Мы в фортеции живем.
Хлеб едим и воду пьем…
Пробьют барабаны – заведена пружина на день-деньской.
Солдаты с нафабренными усами топчут плац. Фельдфебель матерится, по-бычьи нагибая башку. Между плацем и небом палит зной. Не продохнешь.
После полудня запах “казенного блюда” перешибает вонь нужников. Обедают солдаты артелями. Один хлеб режет, прижимая караван к груди и не забывая при этом ругнуть пекаря сукиным сыном: опять-де корка от мякоти отстает; другой, жмурясь и шмыгая носом, крошит в котелки репчатый лук; третий достает из берестовой тавлинки черный, как порох, перец. Потом солдаты усаживаются вкруговую и молча, опершись локтями о колено, пошевеливая выгоревшими бровями, хлебают варево.
Еще долго стоит на дворе вязкая жара, по мало-помалу солнце перестает течь по выцветшему небу комом желтого топленого масла, солнце означается резче, и уже тянет-потянет северо-восточный ветерок.
Теперь что же? Теперь чисть, служивый, оружие, вылизывай амуницию, томись до ужина. Во-он, глянь-ка, поволокли на кухню мешки с сухарной крошкой, что набилась, натерлась в коробах дорогой из Оренбурга в Раим. Поволокли мешки, стало быть, лопать нынче “заваруху” – сухарные крошки, сваренные на свечном сале.
Вечерами в глинобитных казармах светят фитильки. Кто на нарах лежит, кто покуривает, пригорюнившись, кто в орлянку режется. Печальны, темны лики угодников на плохоньких, рыночной работы иконах.
В мазанках офицеры цедят паршивую водку, играют в штосс. Играют без азарта, механически двигая руками. Холостякам еще куда ни шло: есть в Раиме несколько девиц вроде попадьи Аделаиды. Молоденьким офицерам после кадетского затворничества жизнь в фортеции поначалу кажется сносной. Но жена-а-атым… И вечная нехватка денег, и мигрени, и слезливые попреки: “Ты меня никогда не любил”. Боже милостивый, боже милостивый!..

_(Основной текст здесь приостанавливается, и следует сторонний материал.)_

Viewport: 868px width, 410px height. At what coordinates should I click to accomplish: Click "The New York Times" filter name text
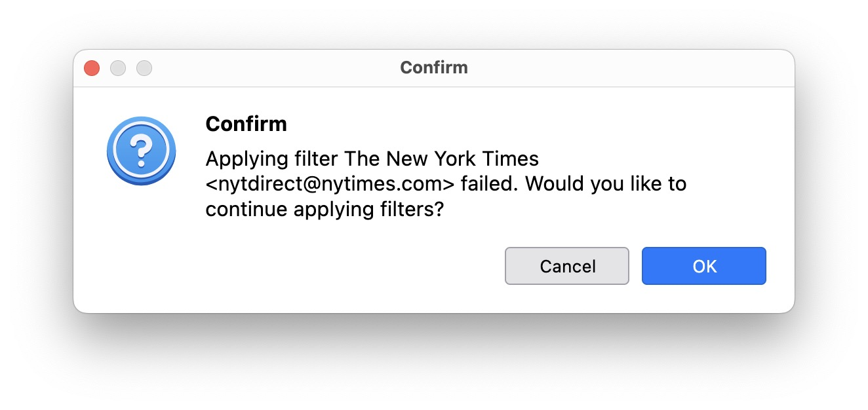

Нелепо, кукишами, торчали укрепленьица в равнинах, бесконечных, как песнь кочевника, неразличимых, как пуговицы на солдатских мундирах.
Может, только одного из рядовых линейного батальона обрадовало прибытие в Раим. Из крепости Орской ему не было видно ни зги. Будущее? Будущее воняло настоящим – сивухой и отхожим местом. В будущем крылось столько же смысла и радости, сколько в окрике: “Под-борродок выше!”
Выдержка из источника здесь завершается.